WTFC gets big corporate donation
Published 8:10 pm Thursday, November 19, 2009
Smithfield Foods Inc. honored its long-term relationship with a local doctor on Wednesday by making a donation in his name to the free clinic in Suffolk where he now spends much of his retirement.
The contribution — $50,000 that the Western Tidewater Free Clinic can use without restrictions — turns out to be the largest single donation ever given to the organization by a single company.
“At Smithfield Foods, we strongly believe that it’s our responsibility to give back to the communities where our employees live, work and raise their families,” Smithfield Foods President and CEO C. Larry Pope said in a statement released Wednesday afternoon.
“Dr. Bernard Jamison is a longstanding friend of the company and the local community, and we are pleased to provide support to the Western Tidewater Free Clinic to assist our fellow residents.”
Jamison, who emigrated to the United States from Northern Ireland as a young doctor, started a solo medical practice in Smithfield in 1961. He was joined several years later by Dr. Desmond Longford, and the two grew the practice into what is now known as the Smithfield Medical Center, he said Wednesday.
Early in his service to the town and its residents, Jamison became the Luter family doctor, and he was the packing company’s on-call physician “from Day One,” he said.
Today, he and Dr.

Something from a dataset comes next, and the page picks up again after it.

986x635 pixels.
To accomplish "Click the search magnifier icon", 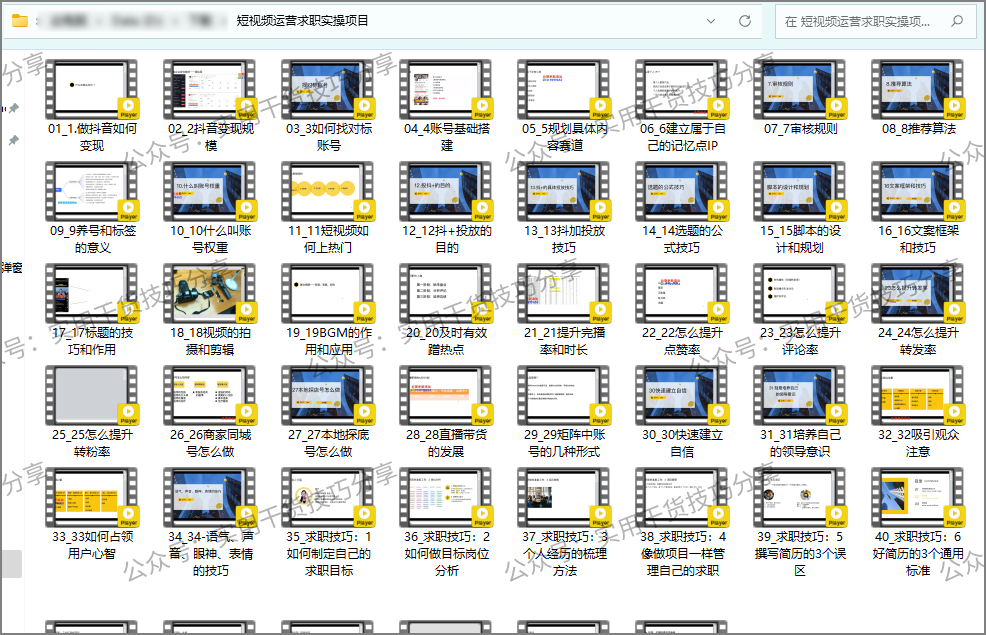I will [956, 21].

Longford serve as the co-medical director at the free clinic, and he’s been part of the team there since the project was conceived.

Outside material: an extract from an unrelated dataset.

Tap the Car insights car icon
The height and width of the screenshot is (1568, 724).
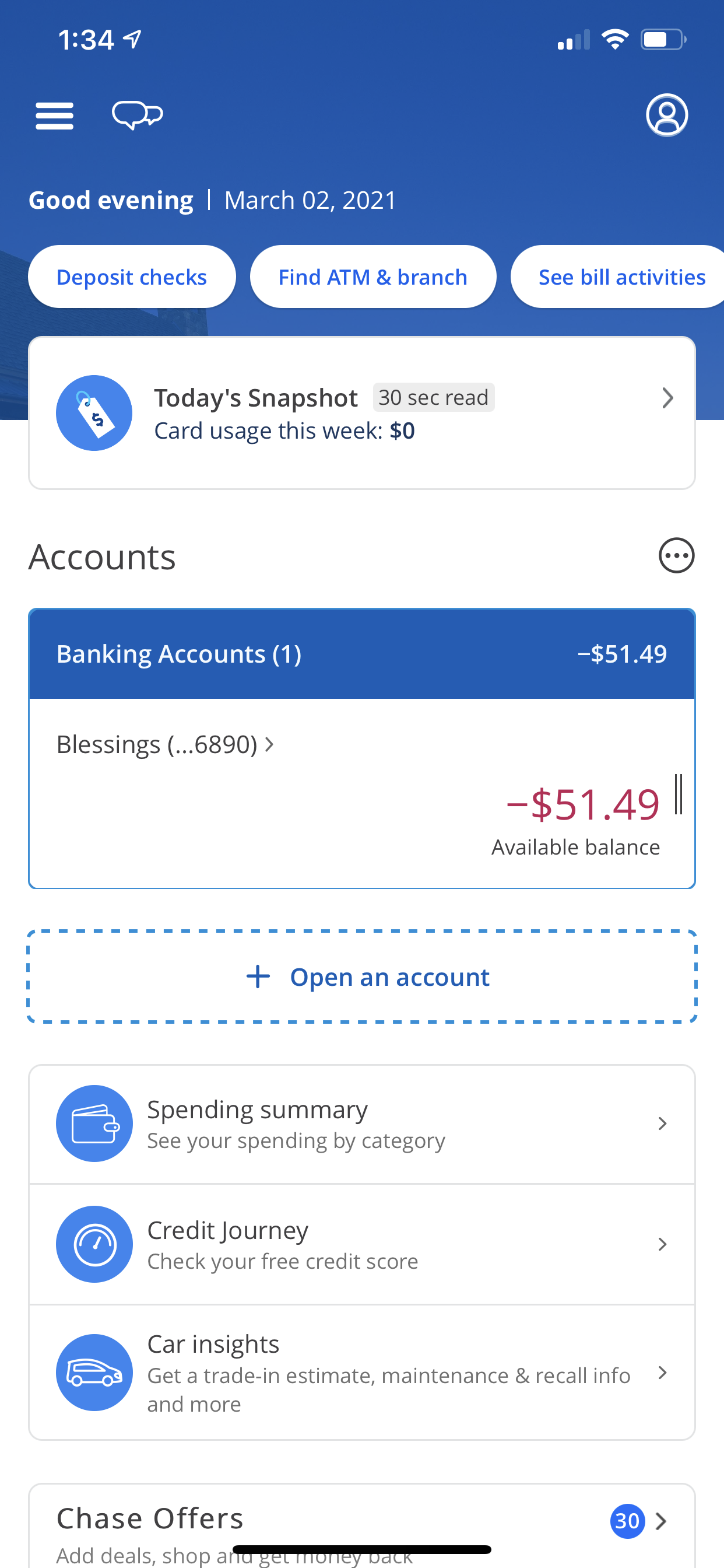coord(94,1372)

Having retired in 2005 after 50 years in the practice of medicine, he said, working at the clinic is something he owes to the community that supported him.
“Payback is the way I look at it,” he said. “It’s my way of giving back to the community.”

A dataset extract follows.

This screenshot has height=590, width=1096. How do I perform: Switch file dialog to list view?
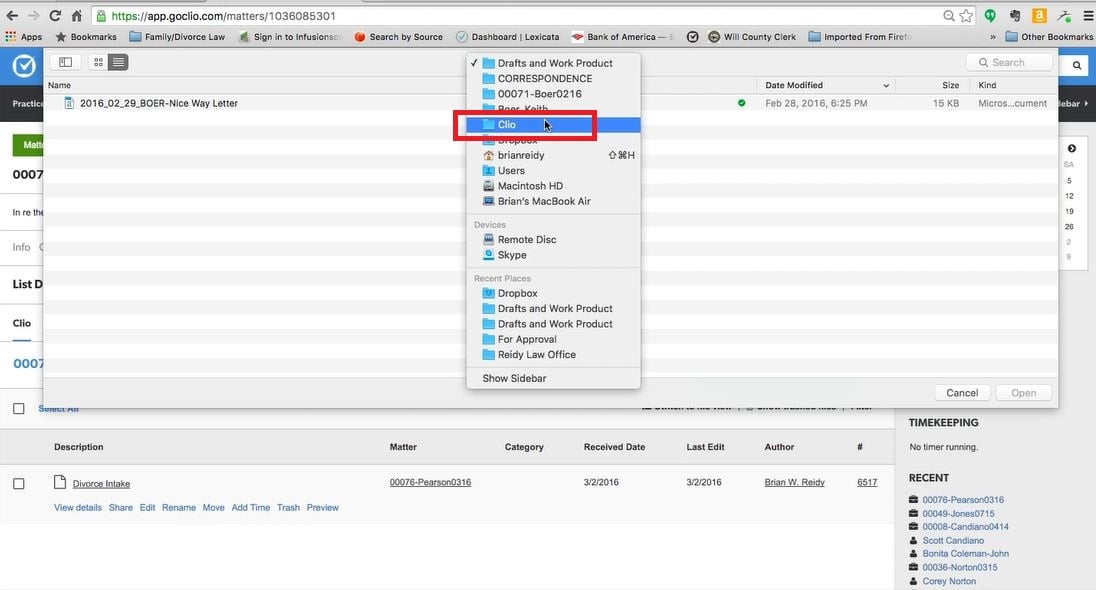(118, 62)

And even though Wednesday’s donation represented a kind of payback for — or at least recognition of — his service to Smithfield Foods and the Smithfield community for so many years, Jamison was uncomfortable looking at it that way.
“I don’t like to think of it that way,” he said. “I like to think of it as a donation to the clinic and all the people there. I’m very touched, but I’m not the only one working there.”
Doris Salem, the executive director for WTFC, was ecstatic about the donation.
“It’s a tremendous help,” she said. “We graciously accept it and are pleased to have it.”
The clinic began operating out of new, larger quarters in October, thanks in large part to a grant from the Obici Foundation.
Since its 1,400 patients are treated free of charge, the only income for the clinic comes from grants and donations, Jamison pointed out.
“We are very dependent on donations and grants,” he said. “A lot of people have been very generous. If not, (the clinic) wouldn’t be there.”